Learning Brain Representation with Hierarchical Visual Embeddings

Notice: This research summary and analysis were automatically generated using AI technology. For absolute accuracy, please refer to the [Original Paper Viewer] below or the Original ArXiv Source.

Decoding visual representations from brain signals has attracted significant attention in both neuroscience and artificial intelligence. However, the degree to which brain signals truly encode visual information remains unclear. Current visual decoding approaches explore various brain-image alignment strategies, yet most emphasize high-level semantic features while neglecting pixel-level details, thereby limiting our understanding of the human visual system. In this paper, we propose a brain-image alignment strategy that leverages multiple pre-trained visual encoders with distinct inductive biases to capture hierarchical and multi-scale visual representations, while employing a contrastive learning objective to achieve effective alignment between brain signals and visual embeddings. Furthermore, we introduce a Fusion Prior, which learns a stable mapping on large-scale visual data and subsequently matches brain features to this pre-trained prior, thereby enhancing distributional consistency across modalities. Extensive quantitative and qualitative experiments demonstrate that our method achieves a favorable balance between retrieval accuracy and reconstruction fidelity.

💡 Research Summary

The paper tackles the long‑standing problem of decoding visual information from brain recordings (EEG, MEG, fMRI) by explicitly modeling the hierarchical nature of visual processing in the human cortex. The authors propose a two‑stage framework that first builds a multi‑scale visual embedding from several pretrained image encoders and then aligns brain signals to this embedding using contrastive learning. In the visual branch, three encoders are employed: two CLIP‑based models (ViT‑CLIP and ResNet‑CLIP) that provide high‑level semantic tokens, and a Variational Auto‑Encoder (VAE) that yields a dense, low‑resolution latent map preserving pixel‑level color, texture, and layout information. Each encoder’s output is linearly projected to a common 1024‑dimensional space, summed, and passed through a residual two‑layer MLP with GELU activation and LayerNorm, producing the fused visual representation z_f.
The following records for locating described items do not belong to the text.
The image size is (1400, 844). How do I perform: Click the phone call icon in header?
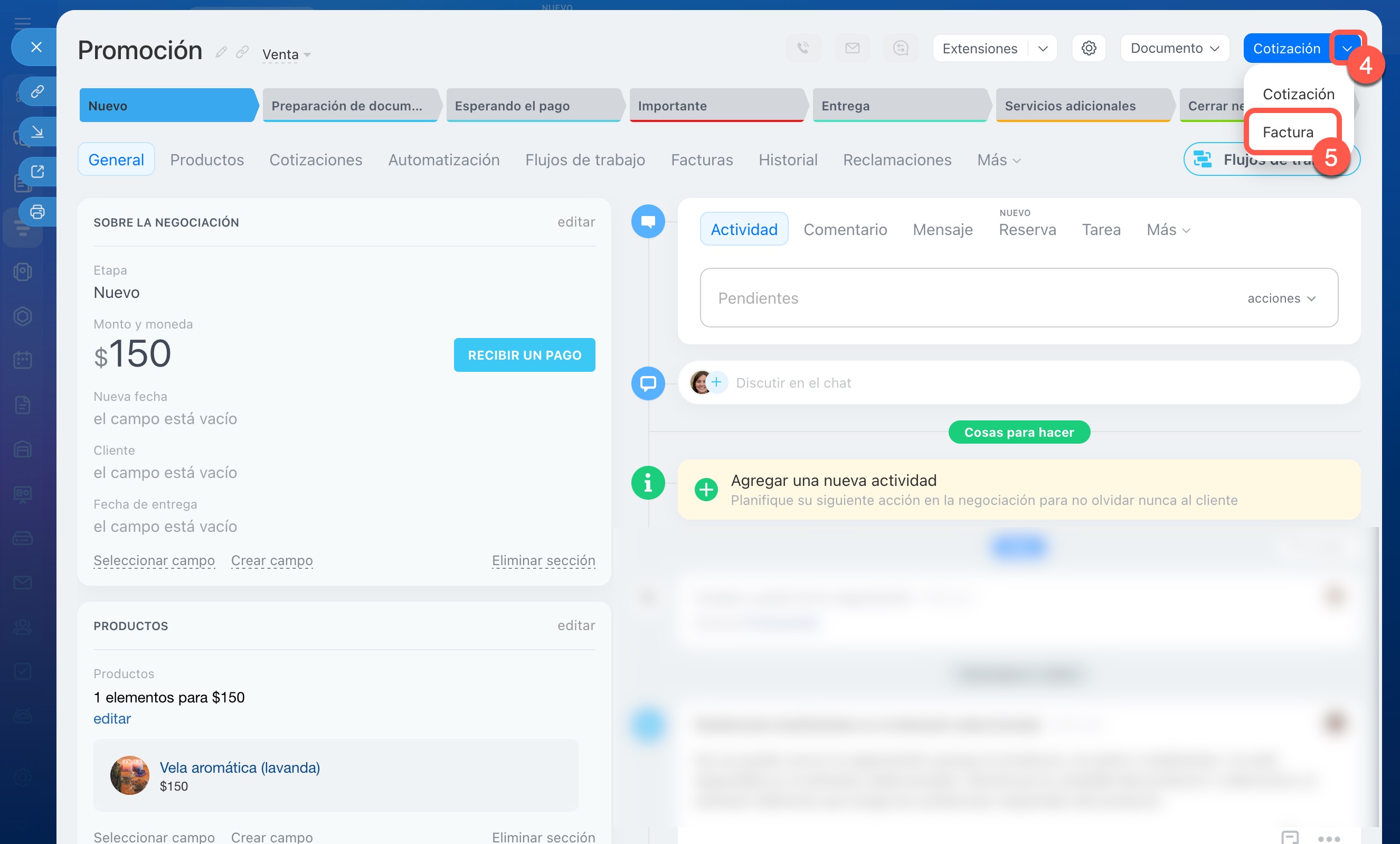point(803,48)
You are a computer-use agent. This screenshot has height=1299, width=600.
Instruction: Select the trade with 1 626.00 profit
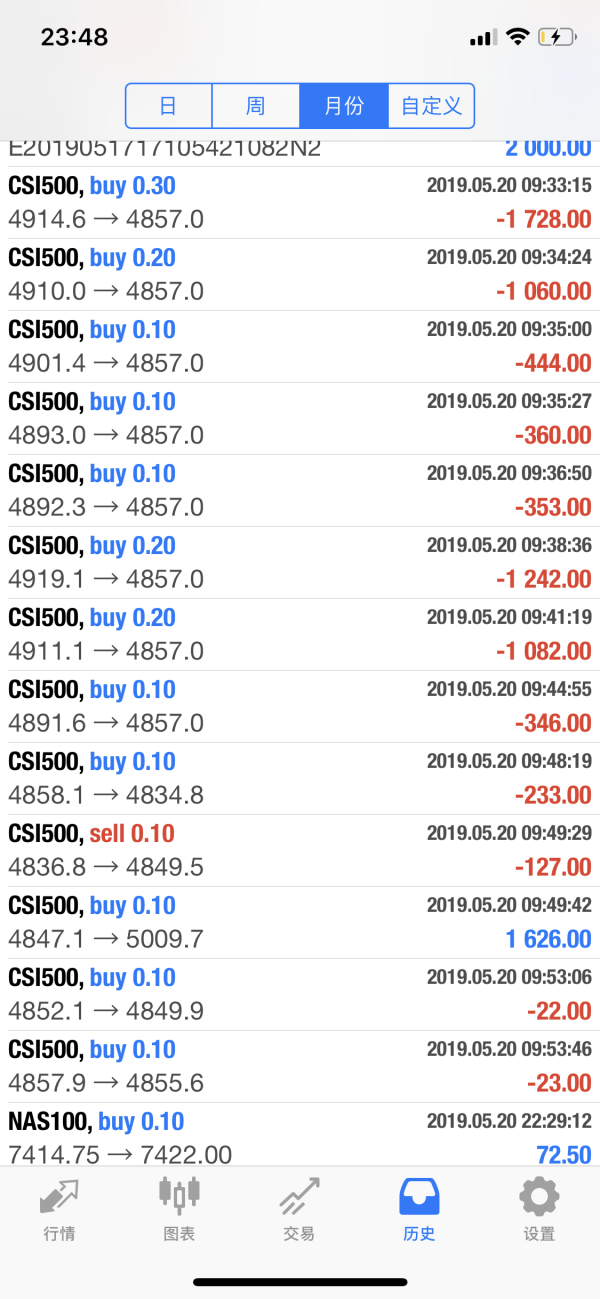300,922
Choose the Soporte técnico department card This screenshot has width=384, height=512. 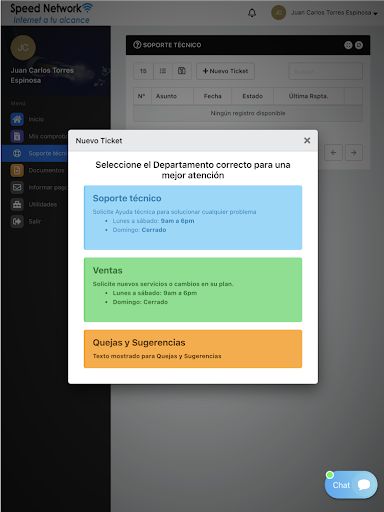193,218
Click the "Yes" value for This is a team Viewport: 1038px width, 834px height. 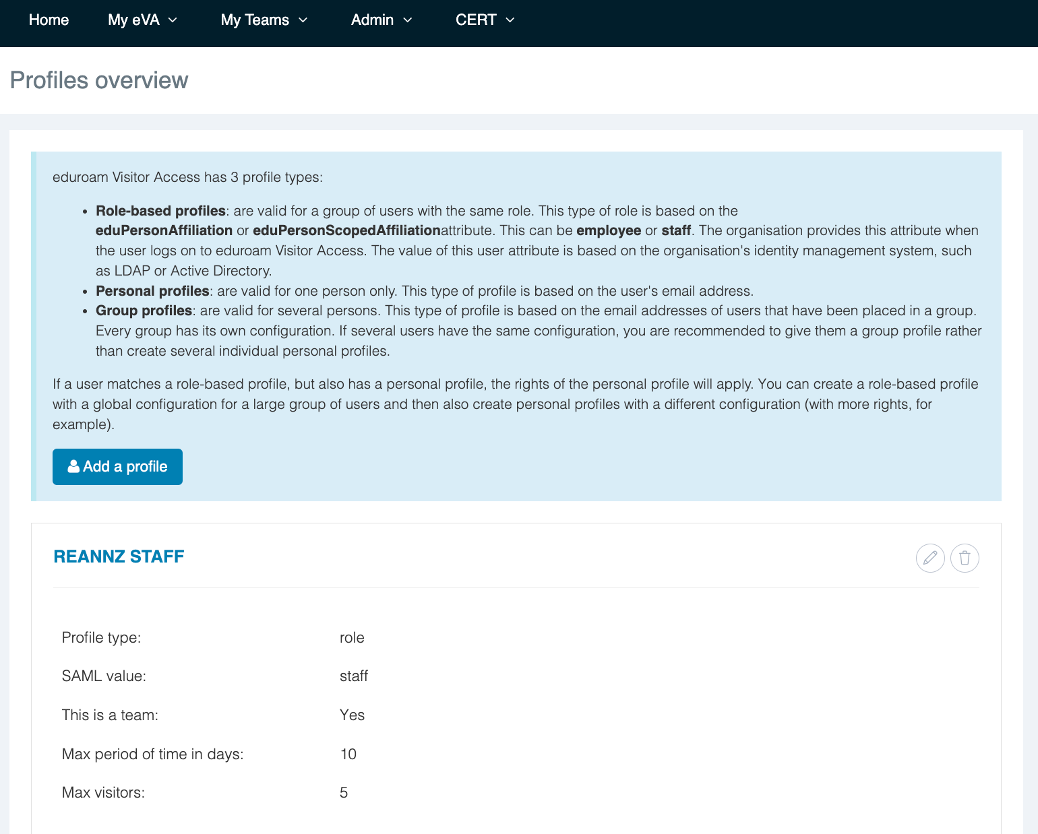click(352, 715)
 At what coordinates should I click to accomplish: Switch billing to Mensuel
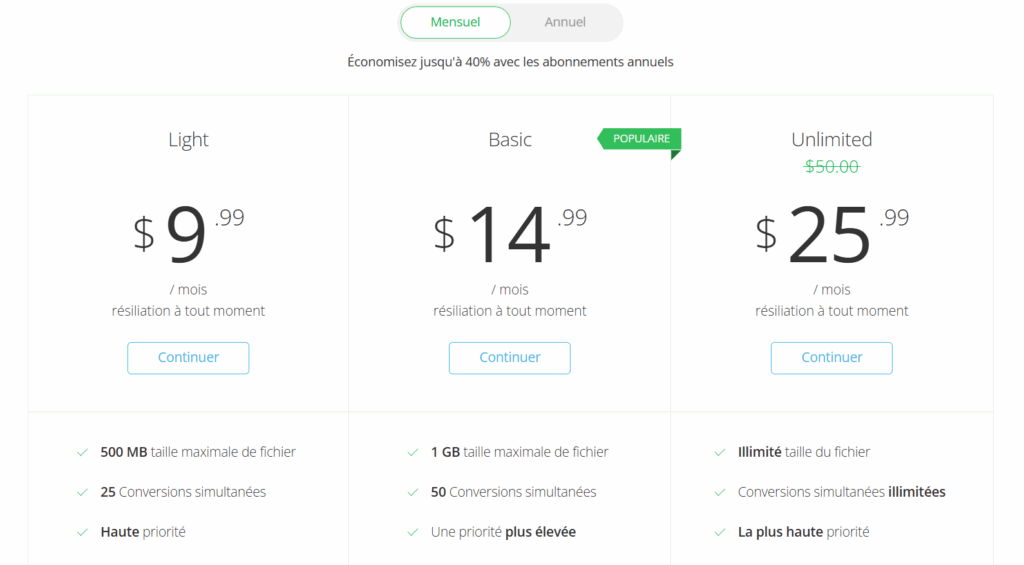pyautogui.click(x=455, y=22)
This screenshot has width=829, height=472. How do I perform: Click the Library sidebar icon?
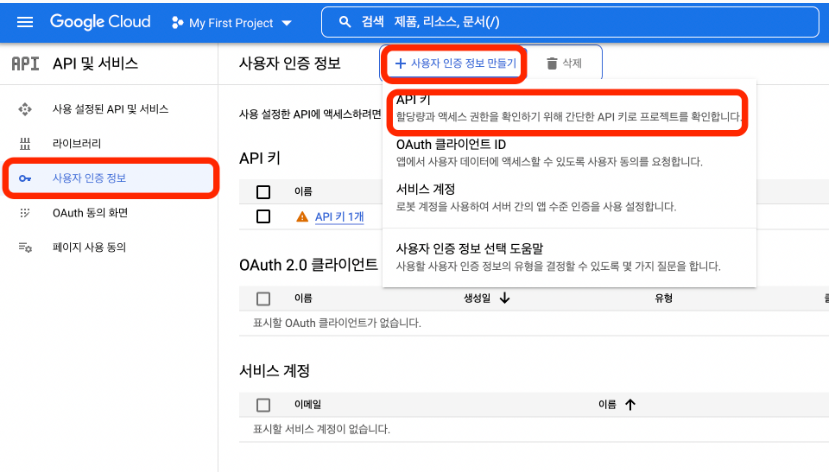coord(25,144)
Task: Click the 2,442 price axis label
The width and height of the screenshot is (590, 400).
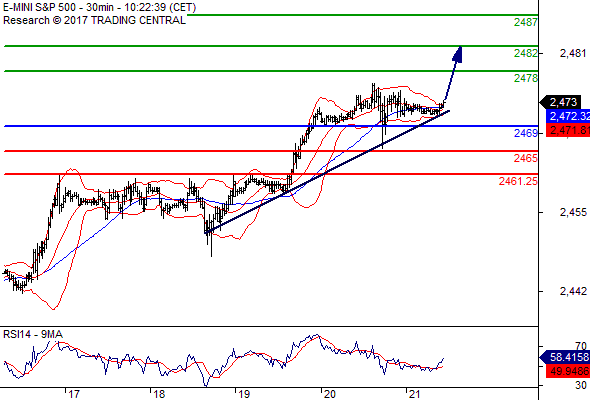Action: tap(573, 291)

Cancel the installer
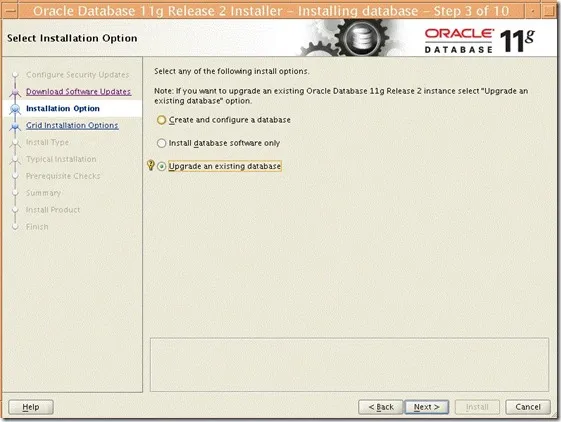point(528,407)
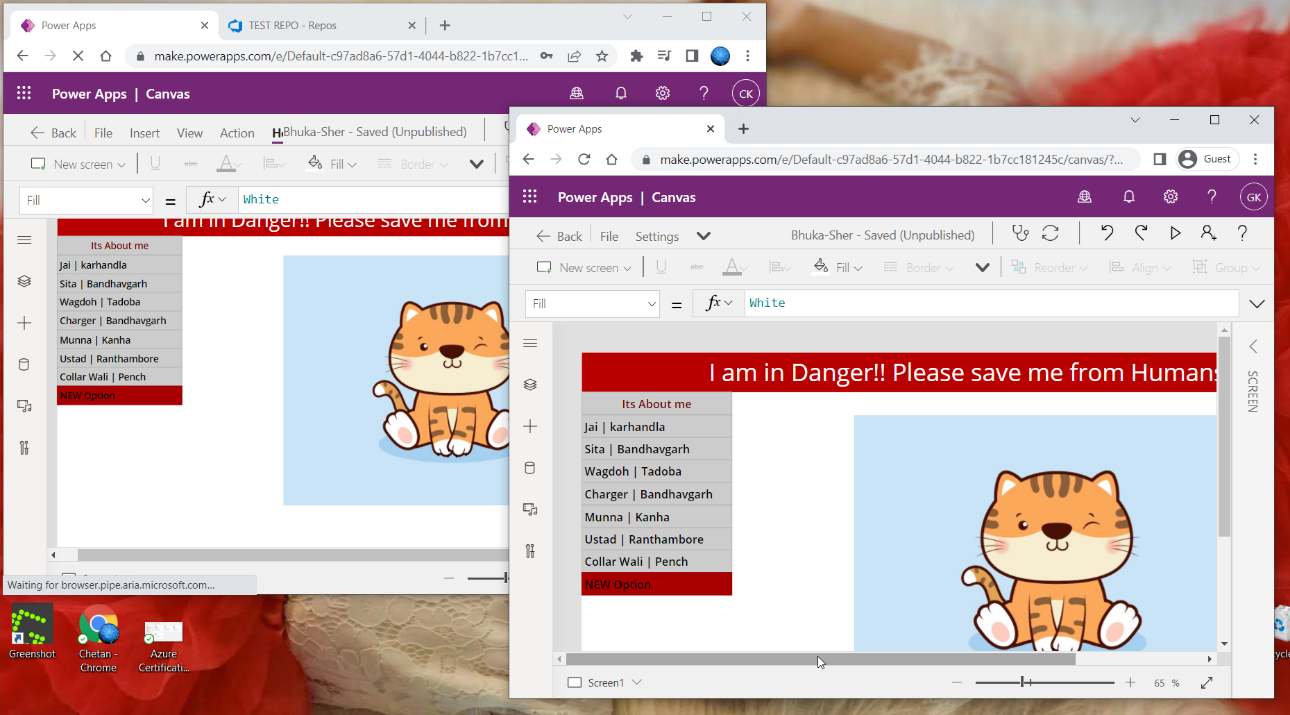Viewport: 1290px width, 715px height.
Task: Expand the formula bar with the chevron
Action: (1256, 303)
On the brain side, the raw time‑series are flattened, linearly projected to the same dimensionality, and processed by an identical MLP‑LayerNorm block to obtain the brain embedding z_b. A symmetric InfoNCE loss with a learnable temperature (initialized at 0.07) maximizes cosine similarity for matched brain‑image pairs while minimizing it for mismatched pairs, effectively pulling the two modalities into a shared embedding space.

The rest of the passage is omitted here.